The best art is, of course, vindicated over time. I've yet to mention a show that I felt was in any way poor, and the general consensus probably agrees, but show me a show that I've brought up that hasn't faded considerably since the end of its run, and I'll show you one set in Baltimore. No doubt The Sopranos is worthy of study in film and drama classes, but The Wire is being taught at Harvard, Duke, and elsewhere. In Sociology classes. Discussions on the show don't seem to resemble discussion of a television show at all.
In many ways, The Wire feels more like classic literature than a TV show.

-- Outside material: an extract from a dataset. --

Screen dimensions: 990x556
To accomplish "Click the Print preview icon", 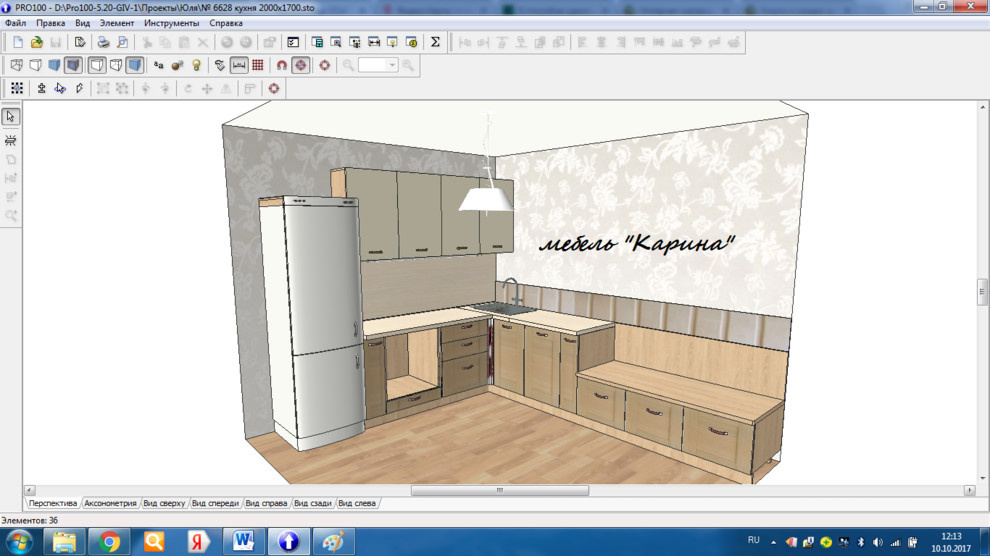I will tap(121, 42).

Is that taking things too far? Perhaps. Calling it literature sets the bar very high. It's one thing to say that something is better than Bones (a show I do enjoy, for what it's worth), another thing entirely to start comparing it to Shakespeare. Or Dante. Or Faulkner.
Or. You know. Dickens.
On that level of discussion, I'll be the first to admit that my own qualifications are slim to none. It's not that I'm utterly ignorant of that plane, just that as something of an Entertainment Omnivore, I'm more likely to have a book by George R. R. Martin or Nick Hornby in hand than to be examining the deeper and more challenging stuff day in and day out. Like Hornby's character Rob from High Fidelity, I've read books, and I think I've understood them, but my tastes tend toward entertainment. As such, you'll see little mention of literature, however it may apply, in this discussion. It's not that I'd say they're better, just that I'm more likely to engage on the level of Scott Lynch than on that of Aristotle, more likely to have Sara Bareilles on in the background than Beethoven, more intrigued by Felicia Day than by Helen of Troy. That's my way of saying that I like to think that I do have taste, to the degree to which one can in an era that consists largely of the entertainment equivalent to fast food, and that my appreciation of The Wire comes from that taste being stimulated in a way that I didn't know was possible on television, and that I haven't seen anything before or since that engaged me, from the television screen, in that way.
A DVD set of the complete series, I think would be at home on any bookshelf of classic literature, the contents of which can almost always be looked upon with as much critique as appreciation. The Wire will live on, I think, long after all of us are gone, both in the literal sense of us as individual people and in the more figurative context of our civilization. Future civilizations will study ours, I daresay, and if they have any sense, I suspect that The Wire will feature somewhere in that syllabus.
Why do this? Because I feel the desire to have my say on the show, and to ensure that the details of its existence, to me as a random viewer, aren't lost.